In many ways, Sesko feels like the archetype in this context, a player inextricably trapped between football's opposing, unavoidable forces. The imperative to delay definitive judgment, allowing layers of technical texture and strategic understanding to develop. And the imperative to generate permanent verdicts, a conveyor belt of takes and jokes, out-of-context condemnations and pointless contrasts, a puzzle that can never truly be solved.
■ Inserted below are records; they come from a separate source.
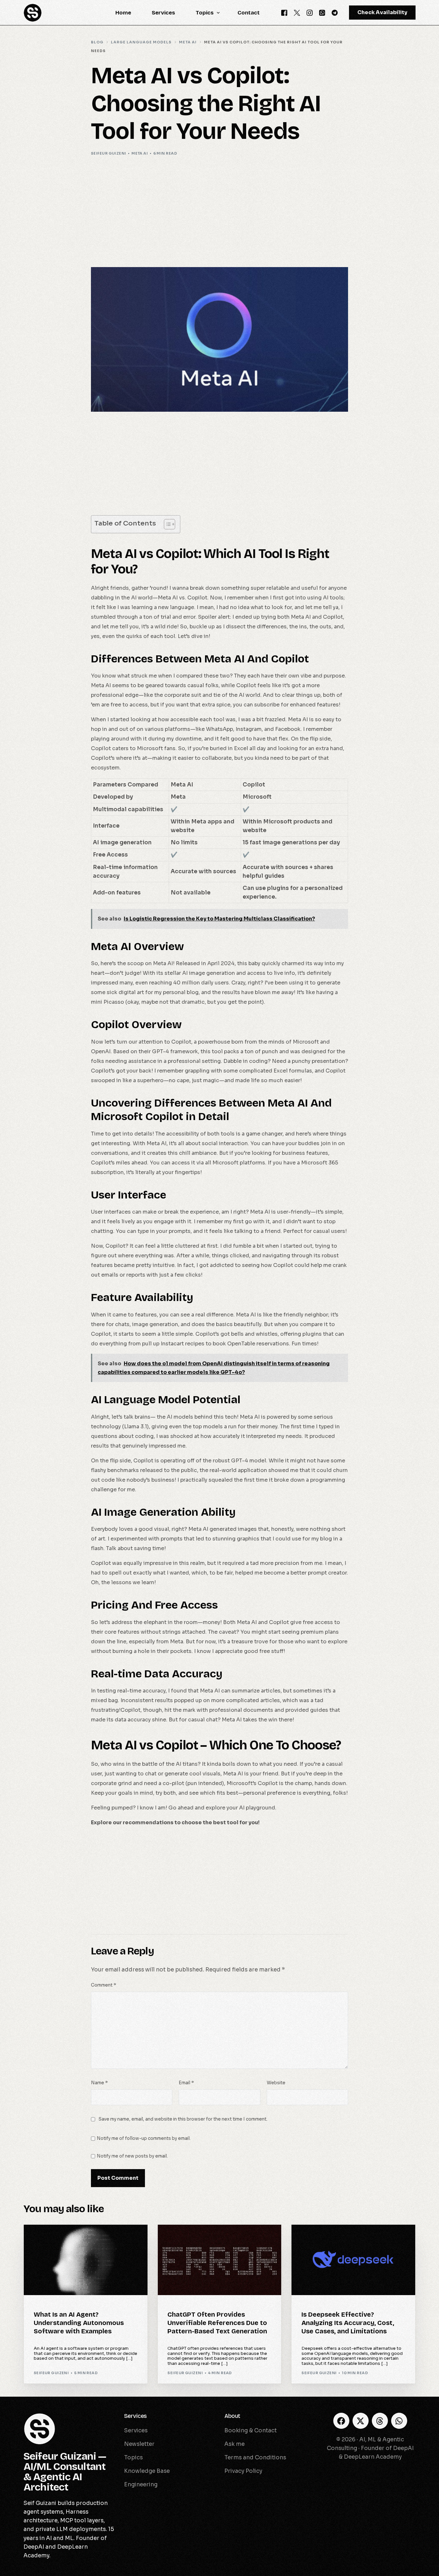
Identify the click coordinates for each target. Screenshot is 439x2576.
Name (99, 2083)
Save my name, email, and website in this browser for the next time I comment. (182, 2119)
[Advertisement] (219, 211)
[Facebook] (284, 12)
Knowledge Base (55, 2238)
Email (186, 2083)
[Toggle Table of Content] (166, 524)
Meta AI (139, 153)
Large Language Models (198, 2238)
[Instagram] (309, 12)
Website (276, 2083)
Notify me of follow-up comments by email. (144, 2138)
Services (135, 2415)
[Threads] (380, 2421)
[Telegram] (334, 12)
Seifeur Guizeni (108, 153)
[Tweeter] (297, 12)
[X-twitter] (361, 2421)
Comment (103, 1985)
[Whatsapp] (322, 12)
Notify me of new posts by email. (132, 2156)
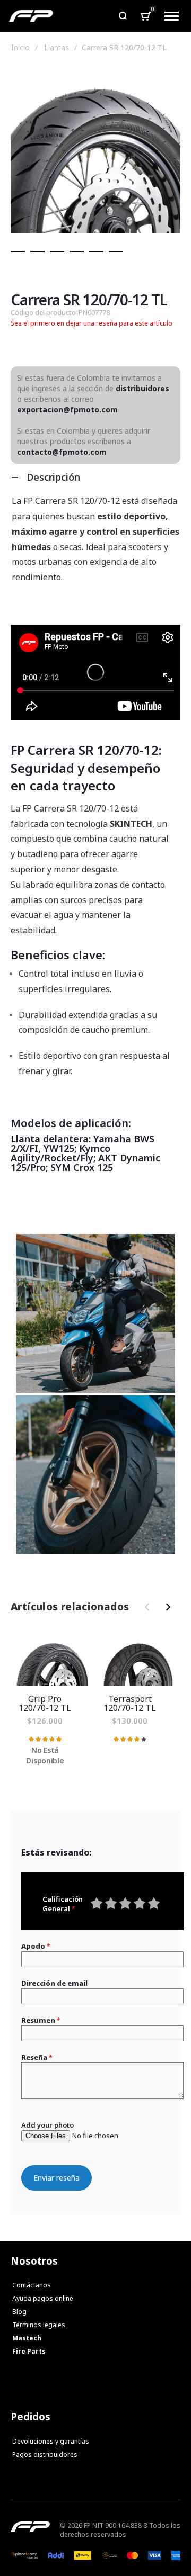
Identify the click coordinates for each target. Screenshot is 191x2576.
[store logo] (31, 16)
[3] (57, 251)
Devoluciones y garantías (50, 2441)
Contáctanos (31, 2285)
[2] (37, 251)
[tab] (95, 477)
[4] (76, 251)
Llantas (57, 47)
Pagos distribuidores (44, 2454)
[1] (18, 251)
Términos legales (38, 2324)
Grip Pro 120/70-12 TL (53, 1660)
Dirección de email (54, 1983)
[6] (116, 251)
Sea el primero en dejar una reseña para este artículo (91, 323)
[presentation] (166, 1607)
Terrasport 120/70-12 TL (138, 1660)
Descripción (53, 477)
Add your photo (47, 2125)
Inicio (20, 47)
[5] (96, 251)
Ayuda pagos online (42, 2298)
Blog (19, 2311)
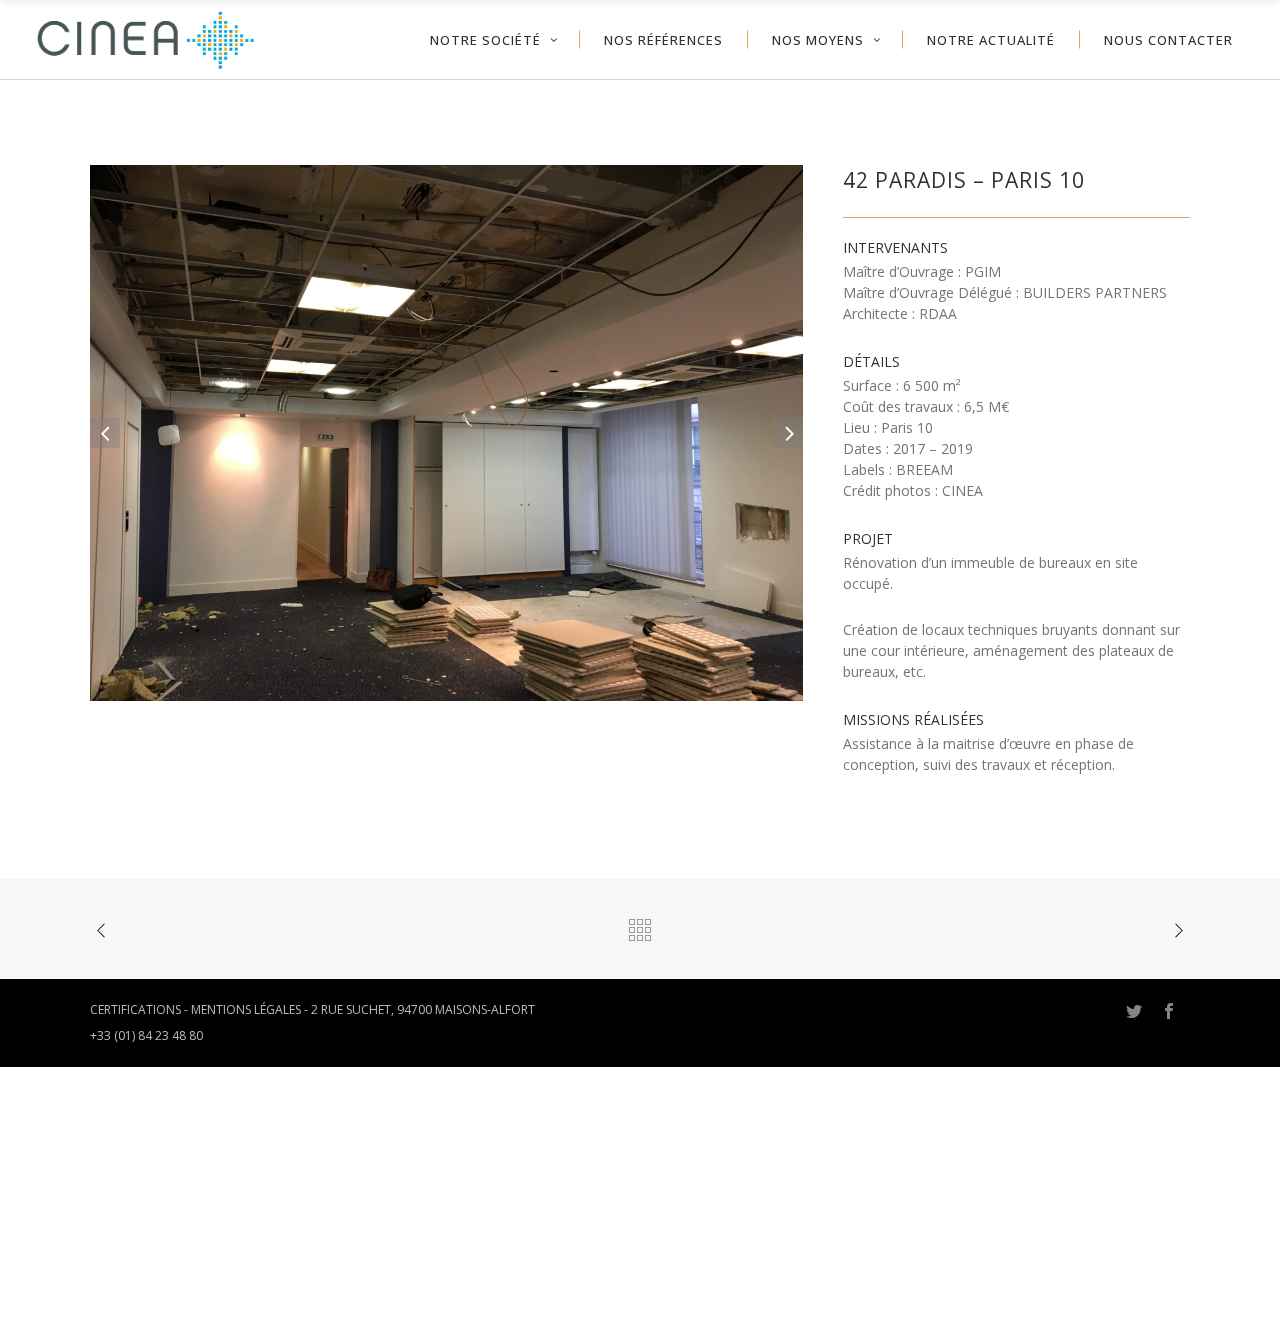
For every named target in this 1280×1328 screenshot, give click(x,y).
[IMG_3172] (447, 431)
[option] (447, 433)
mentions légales (246, 1009)
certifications (135, 1009)
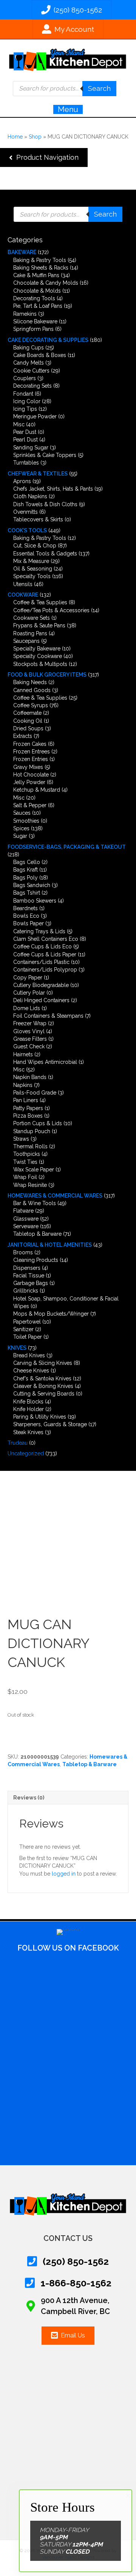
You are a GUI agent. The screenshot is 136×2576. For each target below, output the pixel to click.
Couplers (24, 378)
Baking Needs (30, 682)
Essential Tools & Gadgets (45, 553)
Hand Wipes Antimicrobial (45, 1062)
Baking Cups (28, 348)
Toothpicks (26, 1154)
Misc (19, 424)
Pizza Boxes (28, 1116)
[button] (44, 157)
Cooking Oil (27, 721)
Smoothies (26, 821)
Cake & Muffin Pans (36, 275)
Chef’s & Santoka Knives (42, 1378)
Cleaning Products (35, 1260)
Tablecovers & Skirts (38, 519)
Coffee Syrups (30, 705)
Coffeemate (27, 713)
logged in (64, 1874)
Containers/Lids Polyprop (45, 970)
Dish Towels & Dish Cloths (45, 504)
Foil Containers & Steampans (48, 1016)
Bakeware (22, 252)
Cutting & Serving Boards (43, 1394)
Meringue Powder (35, 416)
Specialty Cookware (37, 656)
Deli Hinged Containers (41, 1000)
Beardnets (25, 908)
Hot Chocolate (31, 775)
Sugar (20, 836)
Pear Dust (24, 432)
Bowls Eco (26, 916)
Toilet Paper (27, 1337)
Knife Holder (28, 1409)
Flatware (23, 1211)
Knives (17, 1348)
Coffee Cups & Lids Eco (42, 946)
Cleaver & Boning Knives (43, 1386)
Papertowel (27, 1322)
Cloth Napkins (30, 496)
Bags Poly (25, 878)
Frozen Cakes (29, 744)
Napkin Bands (29, 1077)
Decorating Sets (32, 386)
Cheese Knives (31, 1371)
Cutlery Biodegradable (41, 985)
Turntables (26, 463)
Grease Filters (30, 1039)
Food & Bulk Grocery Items (47, 675)
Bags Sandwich (31, 885)
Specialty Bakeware (36, 649)
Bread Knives (29, 1355)
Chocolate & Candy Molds (45, 283)
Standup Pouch (31, 1131)
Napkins (22, 1085)
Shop (35, 137)
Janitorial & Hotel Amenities (50, 1245)
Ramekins (25, 314)
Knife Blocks (28, 1402)
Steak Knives (28, 1432)
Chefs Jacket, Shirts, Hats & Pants (53, 489)
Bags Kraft (25, 870)
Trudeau (18, 1443)
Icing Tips (25, 409)
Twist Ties (25, 1162)
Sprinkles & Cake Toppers (44, 455)
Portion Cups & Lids (37, 1123)
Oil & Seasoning (32, 569)
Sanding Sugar (30, 447)
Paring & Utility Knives (39, 1417)
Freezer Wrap (29, 1023)
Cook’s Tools (27, 530)
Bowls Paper (28, 923)
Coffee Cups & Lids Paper (44, 954)
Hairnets (23, 1054)
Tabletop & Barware (37, 1234)
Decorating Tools (34, 298)
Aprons (22, 481)
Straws (21, 1139)
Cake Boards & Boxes (39, 355)
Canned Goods (32, 690)
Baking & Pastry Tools (39, 260)
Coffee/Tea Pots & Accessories (51, 610)
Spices (21, 828)
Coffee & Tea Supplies (40, 602)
I do not propose to offer a substantive evaluation of Sesko's time at United to date. He has started four times in the top flight in a highly unpredictable team, found the net twice, and had a mere of 116 contacts with the ball. What precisely are we evaluating? Nor do I propose to replicate Gary Neville's and Ian Wright's notable debate "Argument Over Benjamin Sesko", in which two of England's leading pundits argue thrillingly on a podcast over whether Sesko needs ten strikes to be deemed successful this season (Neville), or whether it is more like twelve or thirteen (Wright).

A Cruel Environment

Despite this I loved watching him at his former club: a powerful, fast sports car of a forward, playing in a team pitched perfectly to his abilities: given the license to rampage but also the leeway to miss. Partly this is why United feels like the cruellest place he could possibly be right now: a place where "harsh judgments" are handed down in roughly the duration it takes to watch a short advertisement, the club with the largest and most ruthless gap between the patience and space he needs, and the time and air he is likely to receive.

We saw a case of this over the national team pause, when a viral chart handily informed us that the player had been deemed – decisively – the poorest acquisition of the summer transfer window by a survey of 20 agents. And of course, the media are not alone in such behavior. Team social media, online personalities, unidentified profiles with a suspiciously high number of pornbot followers: everybody with skin in the game is now basically operating along the same principles, an environment explicitly geared for provocation.

The Mental Cost

Scroll, scroll, tap, scroll. What is happening to ourselves? Are we aware, on any level, what this infinite stream of aggravation is doing to our minds? Separate from the essential weirdness of being a player in the center of it all, aware on a bizarre butterfly-effect level that each aspect about players is now basically content, commodity, open-source property to be packaged and exchanged.

And yes, in part this is because it's Manchester United, the entity that continues to feed the cycle, a major institution that must constantly be generating the big feelings. However, partly this is a temporary malaise, a swing of judgment most clearly and harshly observed at this time of year, about a month after the window has closed. All summer long we have been desiring footballers, eulogising them, salivating over them. Now, just a few weeks in, a lot of those very players are already being disdained as failures. Should we start to worry about Jamie Gittens? Was Arsenal's purchase of their striker wise? What was the purpose of another expensive buy?

The Bigger Picture

It seems fitting that he faces their rivals on Sunday: a team simultaneously on a long unbeaten run at their stadium in the Premier League and yet in their own state of perceived turmoil, like filing a a report on someone who went to the shops 30 minutes ago. Defensively suspect. Mohamed Salah finished. The striker an expensive flop. The coach losing his hair.

Perhaps we have failed to understand the way the narrative of football has begun to supplant football the actual game, to influence the way we watch it, an whole competition repivoted around talking points and reaction, an activity that happens in the background while we scroll through our devices, unable to detach from the saline drip of takes and further hot takes. It may be Sesko taking the hit right now. But in a way, we're all sacrificing a part of the experience here.

Kristine Howard
Kristine Howard

A cultural critic and writer passionate about exploring modern societal shifts and their impact on everyday life.